## GIVEN PROBLEM:
Copy out, word for word, the stretch of the items below from the line containing "You are a computer-use" through the line containing "pos(564,662)". Leave the pictures out of your answer.

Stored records
* start *

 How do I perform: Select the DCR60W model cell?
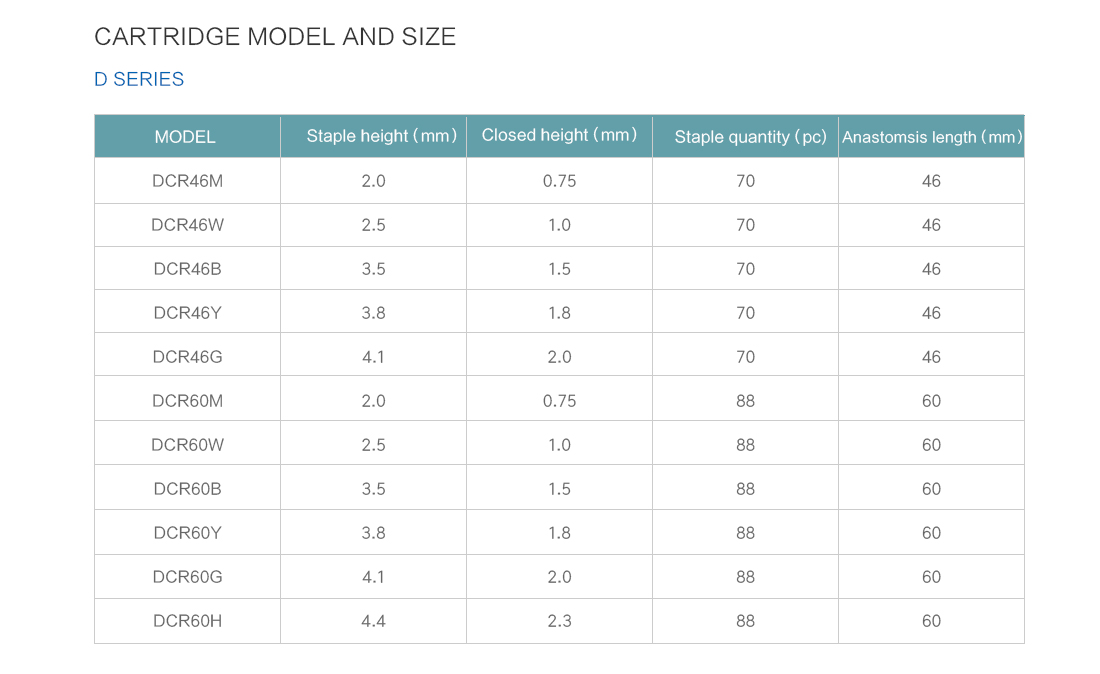[187, 445]
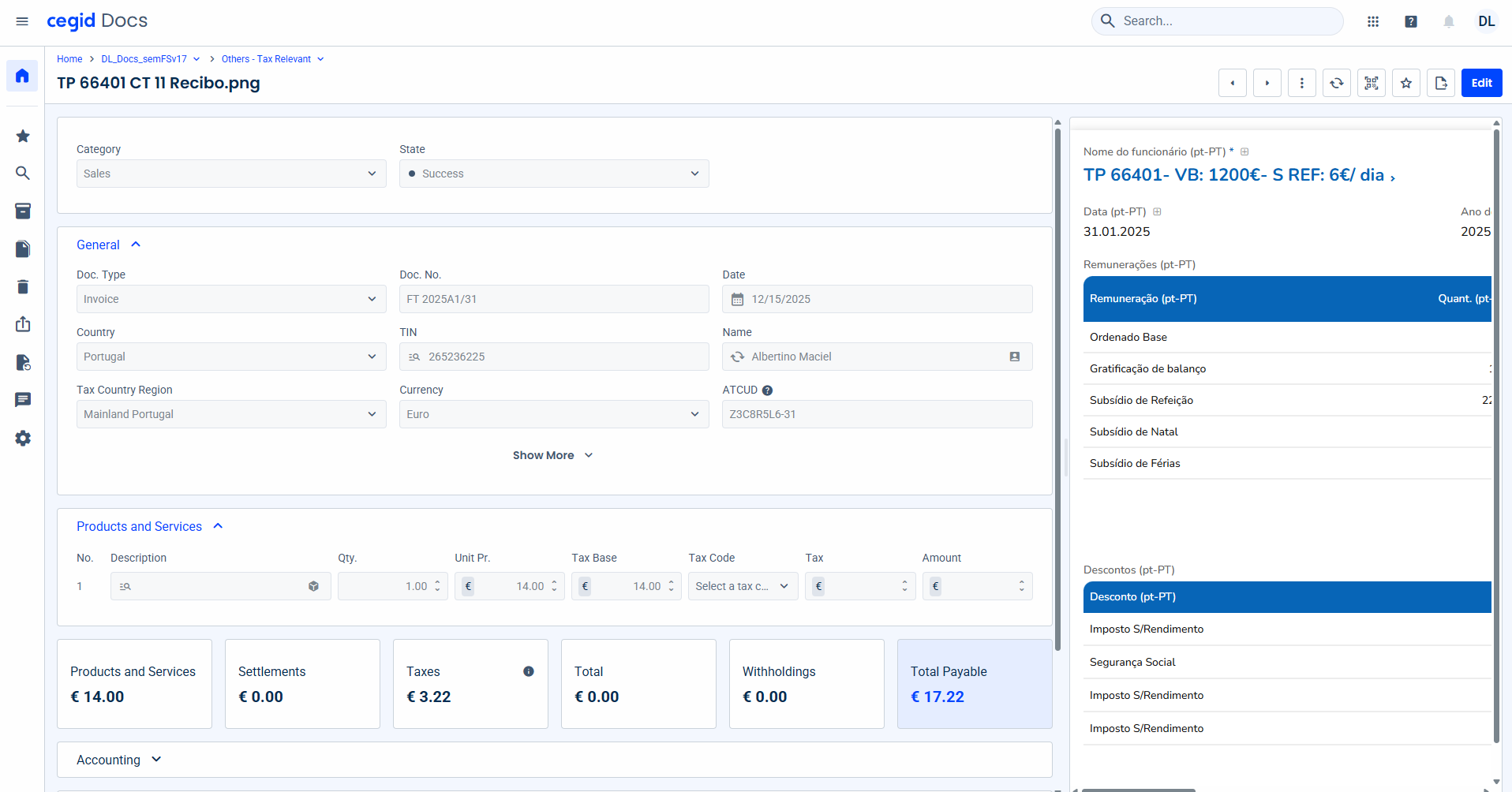Image resolution: width=1512 pixels, height=792 pixels.
Task: Open the Home breadcrumb link
Action: [69, 59]
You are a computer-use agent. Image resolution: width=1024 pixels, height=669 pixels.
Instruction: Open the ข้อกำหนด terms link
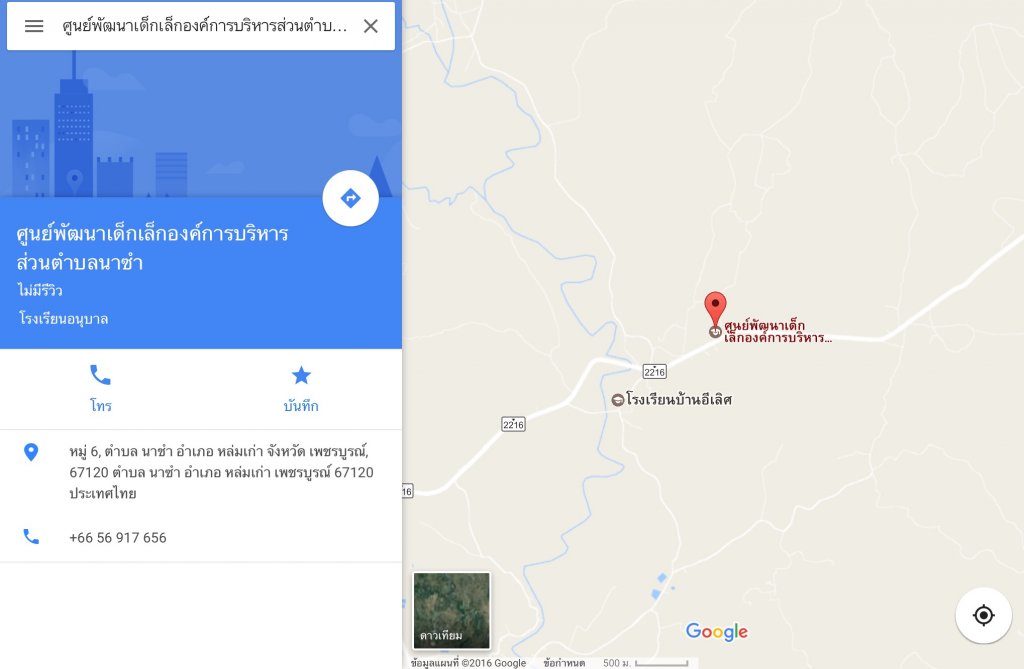pos(564,662)
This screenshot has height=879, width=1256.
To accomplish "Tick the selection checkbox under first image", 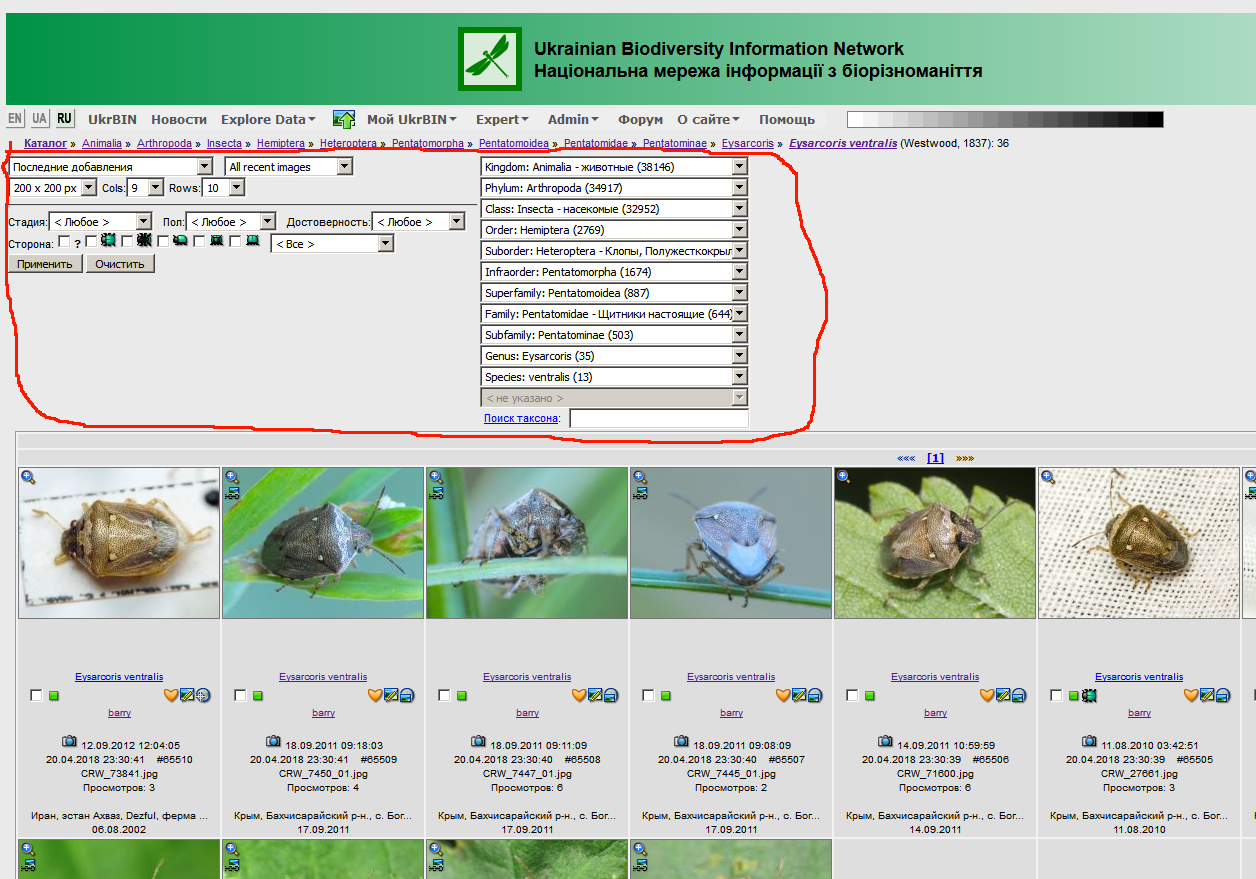I will click(x=36, y=695).
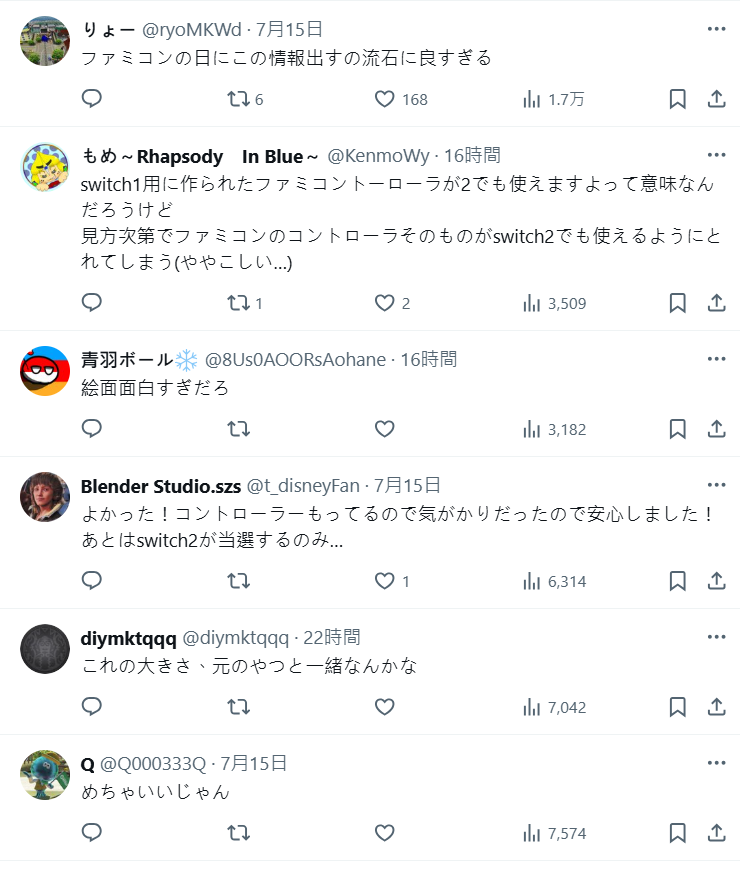The height and width of the screenshot is (869, 740).
Task: Open more options on Q's tweet
Action: (716, 763)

* end *

## THE RESPONSE:
You are a computer-use agent. Image resolution: width=1024 pixels, height=669 pixels.
Instruction: Open the ข้อกำหนด terms link
pos(564,662)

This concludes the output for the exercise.